Selon un document retrouvé sur le site internet de Transports Québec, une zone scolaire devrait être précédée d'une affiche fléchée à 120 mètres, puis d'un panneau indiquant l'entrée dans ladite zone, à 55 mètres. Or, dans les faits, ce ne sont pas les bons panneaux aux bons endroits. «On doit être avisés d'avance, le temps de ralentir. On arrive ici et il est trop tard», raconte Mme Langlois.

Deux drames ont été évités de peu au cours de la dernière année. Deux histoires dont les deux femmes rencontrées samedi ont eu vent, ou ont été témoins. Chaque fois, un enfant voulait traverser la rue Principale et est venu à un cheveu d'être renversé par une voiture. Heureusement, dans un cas, les réflexes rapides d'un garçon lui ont épargné une visite à l'hôpital et dans l'autre, une petite fille a pu être sauvée grâce à la vigilance de Mme Langlois, pas plus tard que la semaine dernière.

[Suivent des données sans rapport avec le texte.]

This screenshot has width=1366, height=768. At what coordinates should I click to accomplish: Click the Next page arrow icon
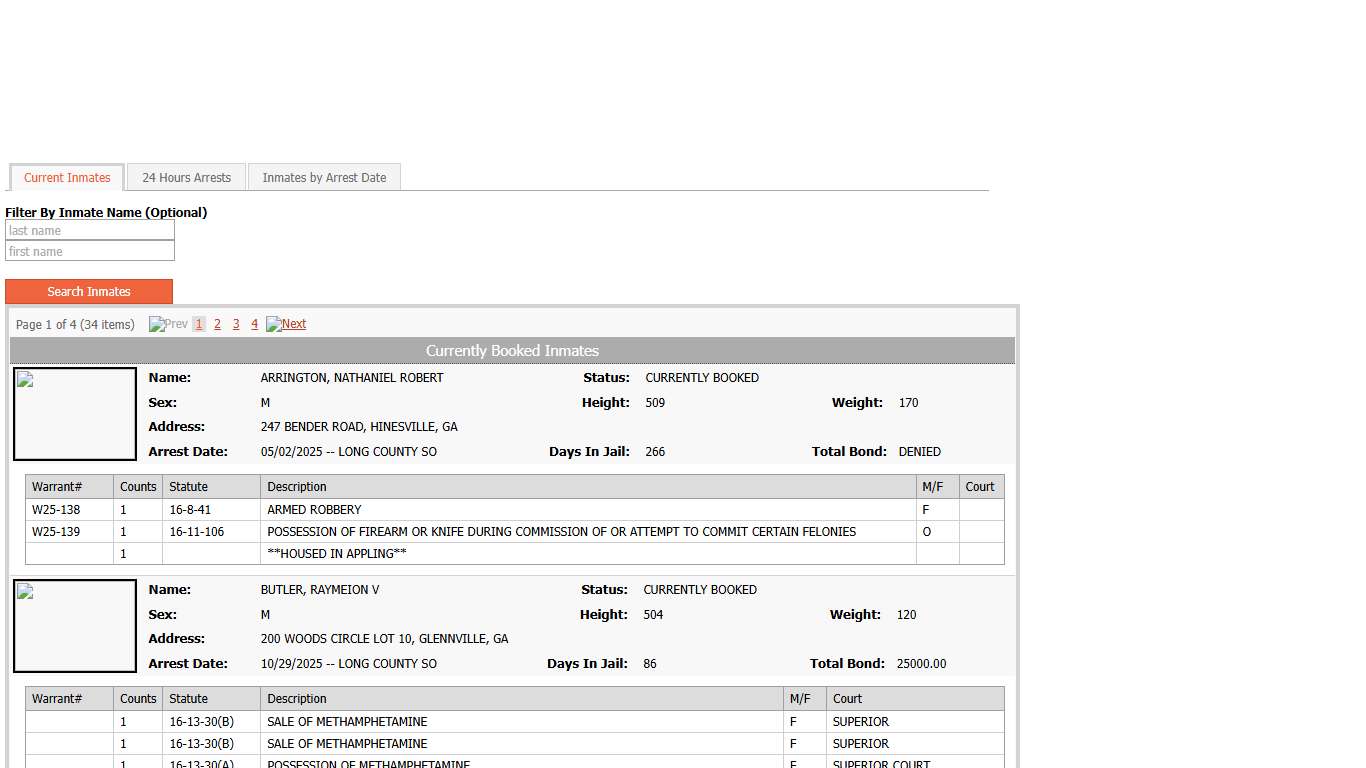click(273, 324)
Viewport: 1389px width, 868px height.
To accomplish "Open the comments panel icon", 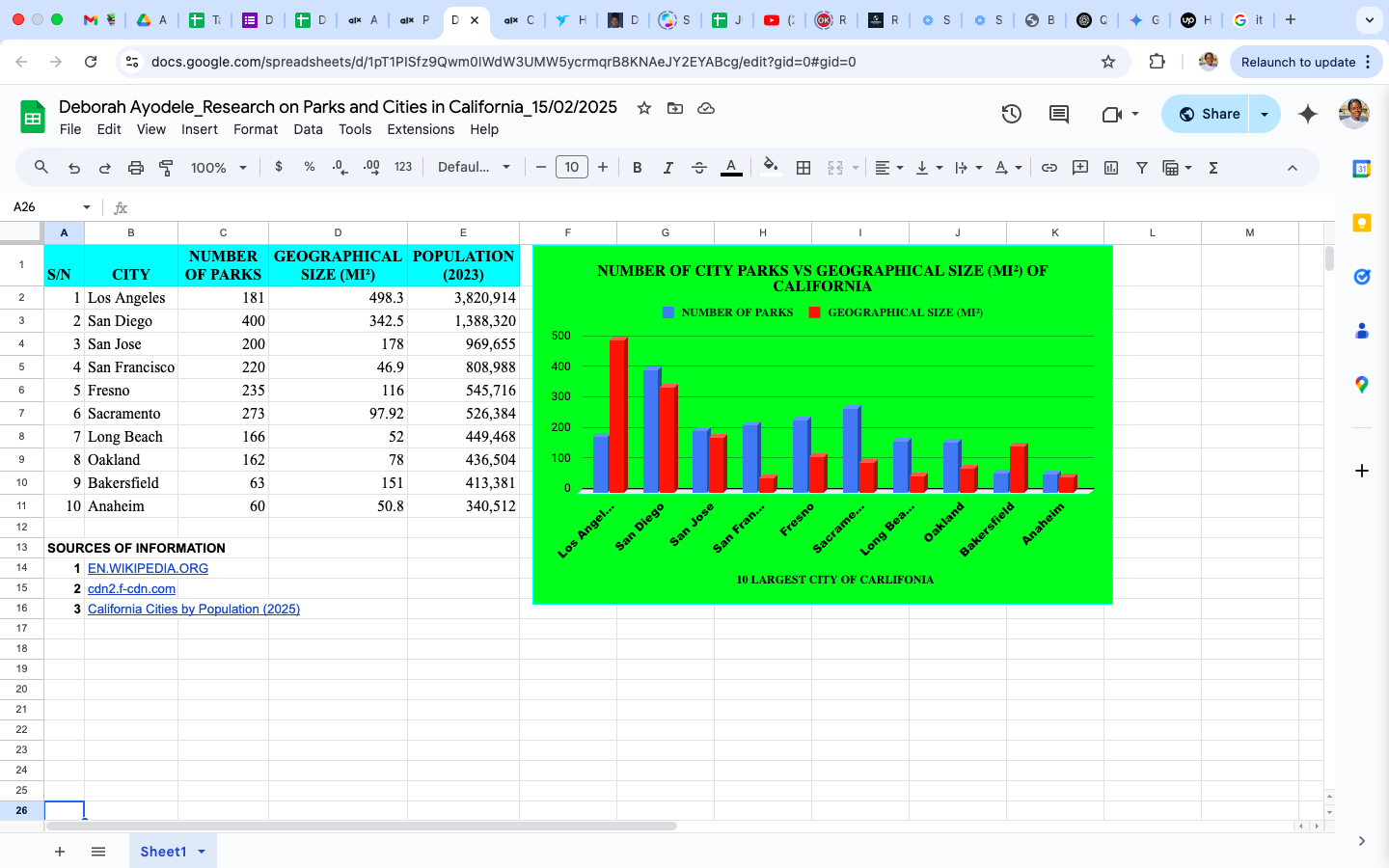I will click(1058, 114).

«On ne veut pas attendre qu'il y ait un accident pour que les choses bougent», confie Mme Gengenbacher, mère de trois enfants.

Solutions proposées

«On veut qu'il y ait quelque chose, soit un brigadier, soit une avancée de trottoir pour que les gens n'aient pas le choix de ralentir, un panneau lumineux, un stop rétractant», énumère Mme Langlois.

Les instigatrices de la pétition ont vu des panneaux d'arrêt qui se plient et se ferment avec un cadenas à Saint-Paul-d'Abbotsford et Waterloo où, comme c'est le cas dans leur village, la route est de juridiction provinciale.

«Ça fait 5 ans que le dossier est ouvert au ministère, que la municipalité arrive avec des solutions et que le ministère refuse. On veut que ce soit plus sécuritaire. Comme beaucoup de parents, j'aimerais que mes enfants viennent à l'école à pied ou en vélo, mais à cause de ce qu'on voit surtout le matin, on trouve ça trop dangereux.»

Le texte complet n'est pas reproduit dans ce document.